> **TASK DIRECTIONS**:
Every line of the records that holds the word "three" should be copied out.

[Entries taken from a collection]
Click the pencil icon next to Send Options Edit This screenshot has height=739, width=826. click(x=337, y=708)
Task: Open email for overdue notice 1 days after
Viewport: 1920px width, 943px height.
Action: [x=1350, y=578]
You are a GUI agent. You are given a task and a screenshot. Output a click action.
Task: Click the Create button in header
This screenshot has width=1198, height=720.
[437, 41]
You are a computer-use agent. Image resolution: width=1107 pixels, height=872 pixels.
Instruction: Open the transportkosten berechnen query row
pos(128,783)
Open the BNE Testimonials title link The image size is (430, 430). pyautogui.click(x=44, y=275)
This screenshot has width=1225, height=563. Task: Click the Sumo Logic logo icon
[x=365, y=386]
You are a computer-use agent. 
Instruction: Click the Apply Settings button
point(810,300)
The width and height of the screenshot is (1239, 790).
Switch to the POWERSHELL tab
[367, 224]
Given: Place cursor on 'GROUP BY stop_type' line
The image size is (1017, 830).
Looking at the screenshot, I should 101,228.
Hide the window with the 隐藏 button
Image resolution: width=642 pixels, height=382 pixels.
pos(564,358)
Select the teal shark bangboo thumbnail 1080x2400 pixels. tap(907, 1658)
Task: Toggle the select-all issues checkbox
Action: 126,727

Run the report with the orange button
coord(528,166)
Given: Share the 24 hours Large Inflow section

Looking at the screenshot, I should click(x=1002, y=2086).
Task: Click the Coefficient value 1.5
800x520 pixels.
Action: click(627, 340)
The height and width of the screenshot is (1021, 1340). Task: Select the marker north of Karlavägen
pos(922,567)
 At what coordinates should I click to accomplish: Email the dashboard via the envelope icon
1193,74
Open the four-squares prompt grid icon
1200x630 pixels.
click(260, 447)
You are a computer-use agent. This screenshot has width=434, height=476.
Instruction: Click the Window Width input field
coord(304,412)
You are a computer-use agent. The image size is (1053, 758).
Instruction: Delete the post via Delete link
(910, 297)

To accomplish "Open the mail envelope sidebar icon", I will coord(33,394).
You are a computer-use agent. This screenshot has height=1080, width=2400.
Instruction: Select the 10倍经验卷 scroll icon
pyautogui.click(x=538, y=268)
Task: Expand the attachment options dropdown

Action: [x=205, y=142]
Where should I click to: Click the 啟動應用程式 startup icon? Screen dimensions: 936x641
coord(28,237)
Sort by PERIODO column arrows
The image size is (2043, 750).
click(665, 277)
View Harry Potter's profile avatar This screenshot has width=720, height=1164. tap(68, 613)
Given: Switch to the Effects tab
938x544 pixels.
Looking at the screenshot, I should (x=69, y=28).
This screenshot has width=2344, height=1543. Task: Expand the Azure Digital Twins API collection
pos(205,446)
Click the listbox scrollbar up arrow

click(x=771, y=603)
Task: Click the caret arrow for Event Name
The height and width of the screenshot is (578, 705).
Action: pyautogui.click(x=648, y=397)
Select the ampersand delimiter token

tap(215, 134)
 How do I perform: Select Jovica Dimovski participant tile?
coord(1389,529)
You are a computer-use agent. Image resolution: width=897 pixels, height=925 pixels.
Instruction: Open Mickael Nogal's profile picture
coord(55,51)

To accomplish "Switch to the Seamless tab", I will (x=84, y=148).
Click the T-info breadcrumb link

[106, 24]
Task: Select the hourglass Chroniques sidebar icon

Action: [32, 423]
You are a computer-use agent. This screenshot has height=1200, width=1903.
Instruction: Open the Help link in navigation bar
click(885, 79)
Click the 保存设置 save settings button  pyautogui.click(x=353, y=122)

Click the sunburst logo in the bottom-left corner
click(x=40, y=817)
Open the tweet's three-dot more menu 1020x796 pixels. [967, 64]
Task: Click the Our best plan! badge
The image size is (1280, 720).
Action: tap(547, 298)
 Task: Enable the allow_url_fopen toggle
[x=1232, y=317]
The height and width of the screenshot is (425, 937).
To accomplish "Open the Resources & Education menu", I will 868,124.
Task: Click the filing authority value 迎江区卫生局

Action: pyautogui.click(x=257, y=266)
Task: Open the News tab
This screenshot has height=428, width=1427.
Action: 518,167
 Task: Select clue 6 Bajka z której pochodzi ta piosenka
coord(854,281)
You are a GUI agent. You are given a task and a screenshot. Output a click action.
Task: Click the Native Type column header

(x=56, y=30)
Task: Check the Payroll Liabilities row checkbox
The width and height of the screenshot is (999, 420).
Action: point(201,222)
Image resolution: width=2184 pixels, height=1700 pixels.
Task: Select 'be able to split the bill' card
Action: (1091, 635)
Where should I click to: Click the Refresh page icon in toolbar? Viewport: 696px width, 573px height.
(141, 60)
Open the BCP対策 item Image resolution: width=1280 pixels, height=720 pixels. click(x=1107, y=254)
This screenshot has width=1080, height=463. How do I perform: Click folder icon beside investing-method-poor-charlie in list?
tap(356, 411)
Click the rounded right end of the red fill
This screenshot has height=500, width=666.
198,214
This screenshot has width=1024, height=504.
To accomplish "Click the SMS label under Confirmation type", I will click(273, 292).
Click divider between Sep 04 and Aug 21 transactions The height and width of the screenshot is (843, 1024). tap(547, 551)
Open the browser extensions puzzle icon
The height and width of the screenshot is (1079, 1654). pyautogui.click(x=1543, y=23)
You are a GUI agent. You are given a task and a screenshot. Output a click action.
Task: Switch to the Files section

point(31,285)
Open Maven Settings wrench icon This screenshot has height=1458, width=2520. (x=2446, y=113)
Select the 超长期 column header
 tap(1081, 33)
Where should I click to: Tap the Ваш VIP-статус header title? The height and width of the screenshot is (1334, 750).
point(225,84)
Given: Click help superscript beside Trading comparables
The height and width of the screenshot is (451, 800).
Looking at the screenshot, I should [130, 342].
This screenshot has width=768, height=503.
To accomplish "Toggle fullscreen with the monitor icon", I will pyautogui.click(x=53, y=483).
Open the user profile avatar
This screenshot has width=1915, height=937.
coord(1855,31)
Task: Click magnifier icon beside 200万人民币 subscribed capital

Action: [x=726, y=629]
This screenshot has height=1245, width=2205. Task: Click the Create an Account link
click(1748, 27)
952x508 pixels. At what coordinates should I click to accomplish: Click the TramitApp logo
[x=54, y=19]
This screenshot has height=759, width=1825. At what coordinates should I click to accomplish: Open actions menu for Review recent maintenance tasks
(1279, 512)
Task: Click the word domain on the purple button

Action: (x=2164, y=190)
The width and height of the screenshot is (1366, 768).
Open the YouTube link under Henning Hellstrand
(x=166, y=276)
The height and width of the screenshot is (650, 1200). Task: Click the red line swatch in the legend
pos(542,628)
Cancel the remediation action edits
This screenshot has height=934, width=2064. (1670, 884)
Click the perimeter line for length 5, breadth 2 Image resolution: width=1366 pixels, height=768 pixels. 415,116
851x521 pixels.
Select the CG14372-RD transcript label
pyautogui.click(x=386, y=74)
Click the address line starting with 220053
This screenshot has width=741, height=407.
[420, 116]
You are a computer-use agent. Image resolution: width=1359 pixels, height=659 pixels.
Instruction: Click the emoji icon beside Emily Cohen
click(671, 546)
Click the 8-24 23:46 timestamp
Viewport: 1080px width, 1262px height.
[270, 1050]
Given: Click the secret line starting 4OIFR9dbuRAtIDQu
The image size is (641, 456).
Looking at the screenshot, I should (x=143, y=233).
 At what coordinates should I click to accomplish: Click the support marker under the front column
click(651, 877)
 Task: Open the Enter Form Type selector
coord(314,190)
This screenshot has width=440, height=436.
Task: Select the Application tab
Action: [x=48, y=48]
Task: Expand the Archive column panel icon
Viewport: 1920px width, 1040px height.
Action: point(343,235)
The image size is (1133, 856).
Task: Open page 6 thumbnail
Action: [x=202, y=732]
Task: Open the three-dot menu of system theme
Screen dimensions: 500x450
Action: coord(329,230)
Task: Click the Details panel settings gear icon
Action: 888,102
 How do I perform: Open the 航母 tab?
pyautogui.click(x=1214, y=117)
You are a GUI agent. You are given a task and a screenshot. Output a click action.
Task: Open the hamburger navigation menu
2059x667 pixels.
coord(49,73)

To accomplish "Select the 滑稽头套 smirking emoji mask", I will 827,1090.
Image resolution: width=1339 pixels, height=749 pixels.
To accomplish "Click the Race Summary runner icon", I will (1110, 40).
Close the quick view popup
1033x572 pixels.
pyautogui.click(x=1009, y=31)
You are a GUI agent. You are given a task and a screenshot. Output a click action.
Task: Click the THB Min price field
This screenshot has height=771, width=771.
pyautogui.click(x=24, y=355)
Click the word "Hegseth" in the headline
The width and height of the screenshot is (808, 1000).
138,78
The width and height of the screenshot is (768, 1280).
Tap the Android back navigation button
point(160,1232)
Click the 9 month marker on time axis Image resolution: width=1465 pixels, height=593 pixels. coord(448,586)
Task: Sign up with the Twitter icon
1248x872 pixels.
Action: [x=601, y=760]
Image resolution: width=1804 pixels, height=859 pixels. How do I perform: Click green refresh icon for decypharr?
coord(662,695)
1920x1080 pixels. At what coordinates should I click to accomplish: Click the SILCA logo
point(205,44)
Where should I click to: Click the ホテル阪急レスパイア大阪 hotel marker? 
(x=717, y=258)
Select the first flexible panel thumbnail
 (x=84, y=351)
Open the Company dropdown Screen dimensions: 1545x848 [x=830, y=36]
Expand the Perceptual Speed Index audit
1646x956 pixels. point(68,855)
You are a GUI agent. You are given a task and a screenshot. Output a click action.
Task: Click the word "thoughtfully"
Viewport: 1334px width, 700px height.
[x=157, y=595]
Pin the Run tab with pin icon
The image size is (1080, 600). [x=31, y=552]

> **RESPONSE**:
Open the tweet's three-dot more menu 1020x796 pixels. [967, 64]
Task: Open the three-dot menu of system theme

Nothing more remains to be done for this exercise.